Il soupire devant cette image pitoyable de lui-même, puis il lisse ses cheveux afin de les attacher en queue de cheval. Si Alexia me voyait, elle rirait de moi, se dit-il en prenant sa brosse à dents. Elle aurait tous les droits de le faire, comme toujours…, penset-il en terminant de se nettoyer les dents. Une fois terminé, il met sa brosse dans son sac de voyage, ramasse son gel douche ainsi que son shampooing. En sortant de sa très petite salle de bain, il remarque un sac rempli de cadeaux déjà enveloppés en dessous de son lit. Je les avais quasiment oubliés, remarque-t-il en s’en approchant. Il les avait fait envelopper par un groupe de personnes âgées au centre commercial, en leur laissant un beau pourboire. Il n’avait pas l’énergie ni l’envie de les envelopper. À vrai dire, il n’avait plus le goût de faire quoi que soit.
Il place le sac au côté de sa valise ouverte au pied du lit, une valise qu’il tarde toujours à remplir.

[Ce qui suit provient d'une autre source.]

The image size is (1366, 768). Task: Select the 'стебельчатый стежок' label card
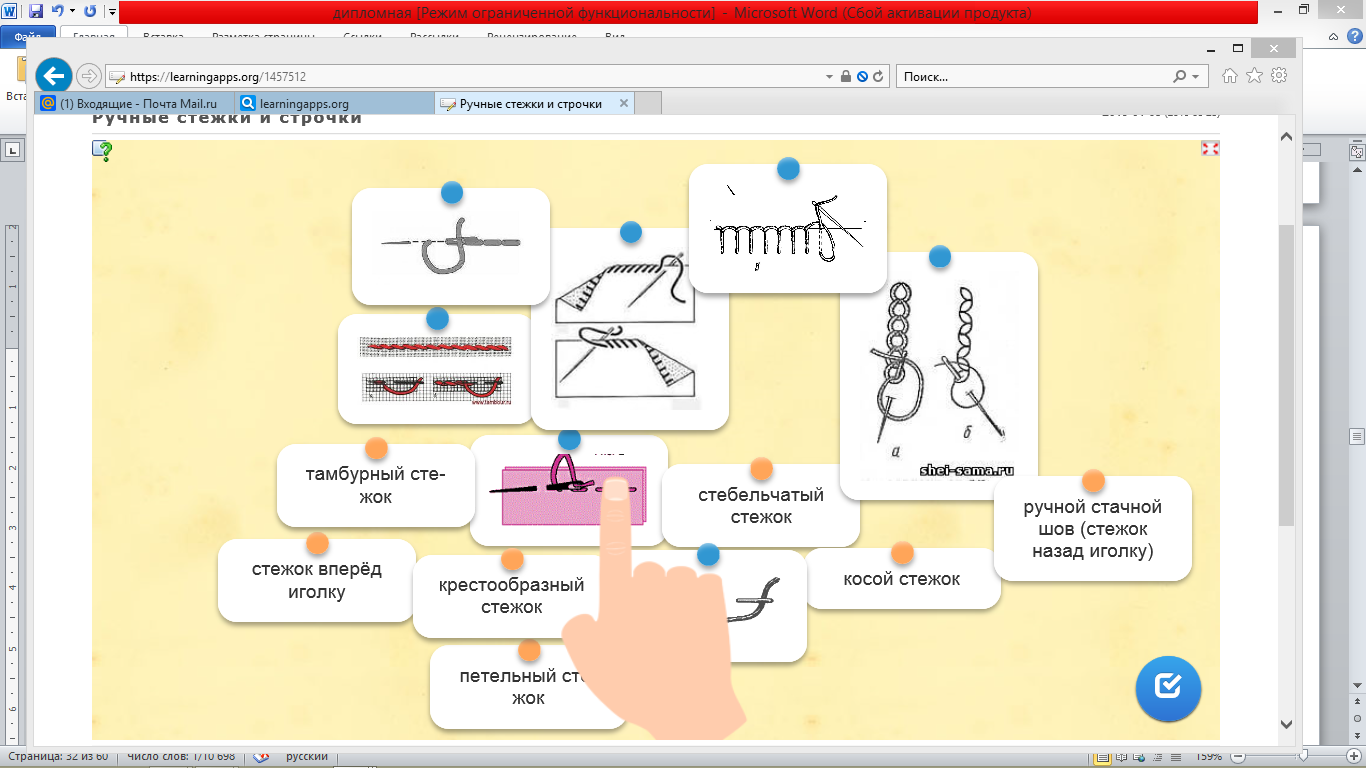[760, 506]
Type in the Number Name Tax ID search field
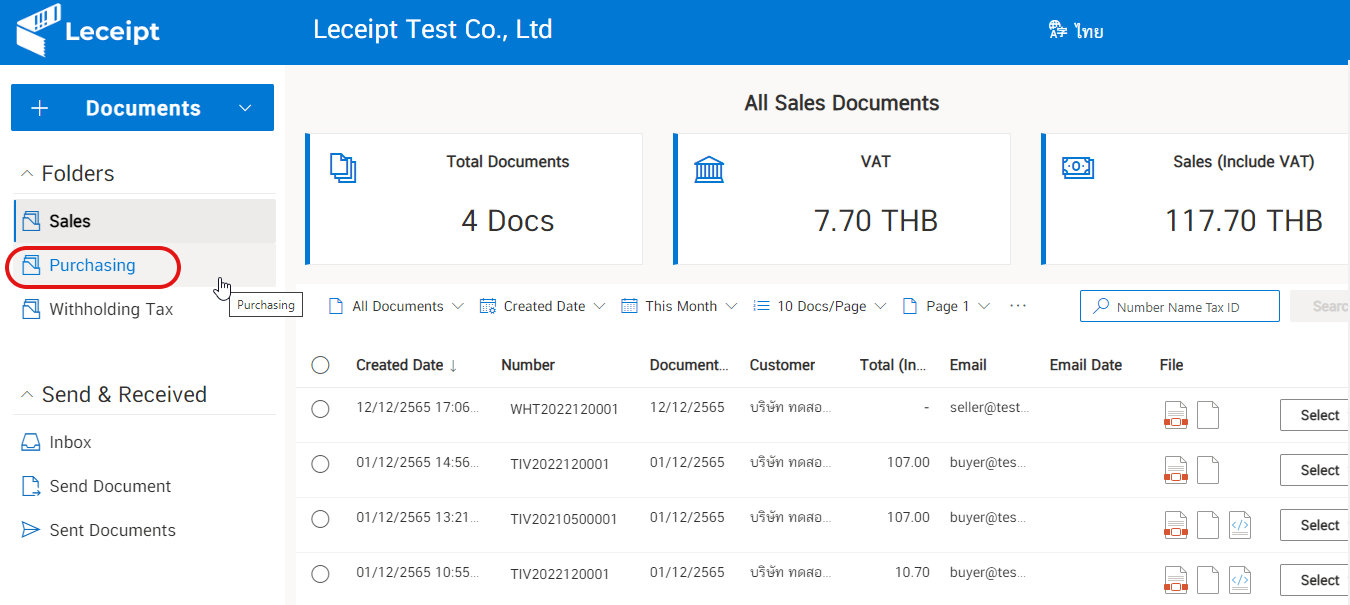 (1180, 305)
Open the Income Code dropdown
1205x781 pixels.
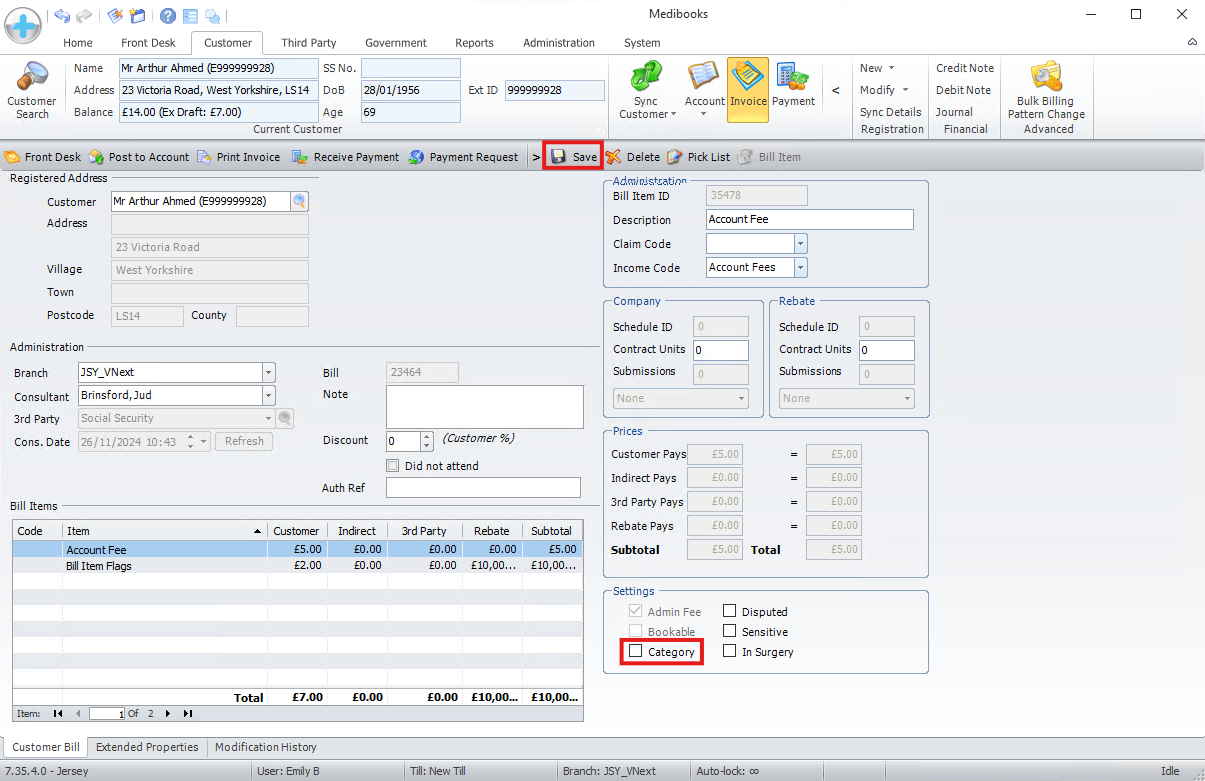coord(800,268)
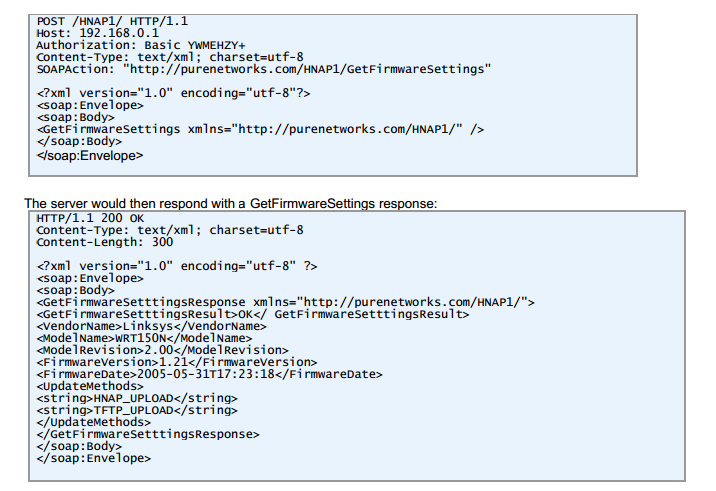This screenshot has height=491, width=716.
Task: Click the ModelRevision 2.00 line
Action: [163, 350]
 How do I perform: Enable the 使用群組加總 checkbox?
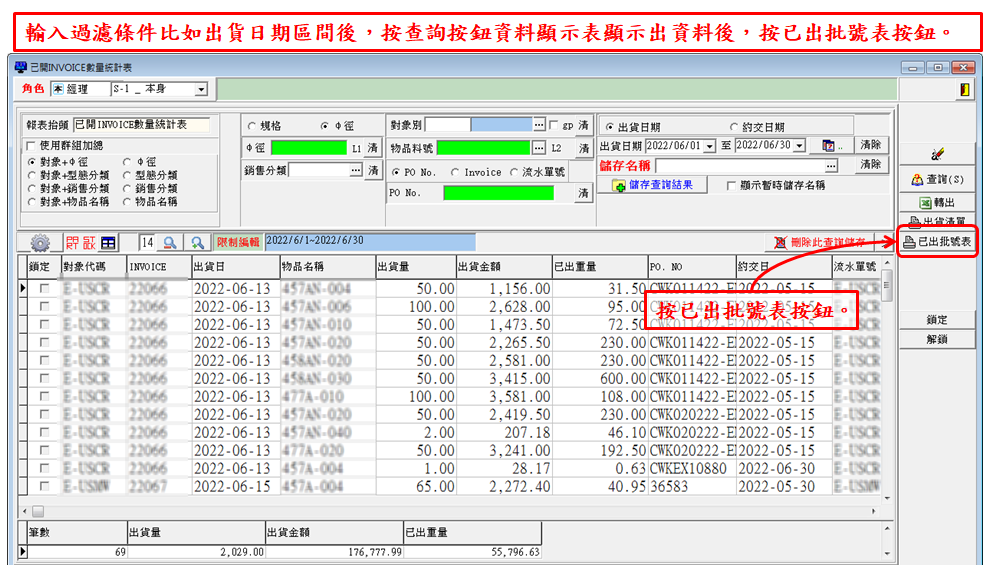31,146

Il commence par ses sous-vêtements, puis par ses bas qu’il met à l’intérieur du filet souple. Il plie ses jeans et les place dans la moitié de droite et fait de même pour ses chandails et pour son coton ouaté (un cadeau d’elle) qu’il range dans l’autre moitié de la mallette. Il la renferme avec agacement, d’un geste dur. Il n’aime pas l’idée de descendre passer les vacances en famille ! La solitude lui semblerait plus confortable, quoique… La valise close, il s’aperçoit qu’il est toujours en boxer. Il jure entre ses dents en actionnant le zipper. Il cherche un jean, des bas, un t-shirt et son coton ouaté. Étrangement, c’est exactement la même tenue qu’il portait lorsqu’il avait appris la nouvelle, lorsque son monde a volé en éclats, perdant tout sens, toute logique…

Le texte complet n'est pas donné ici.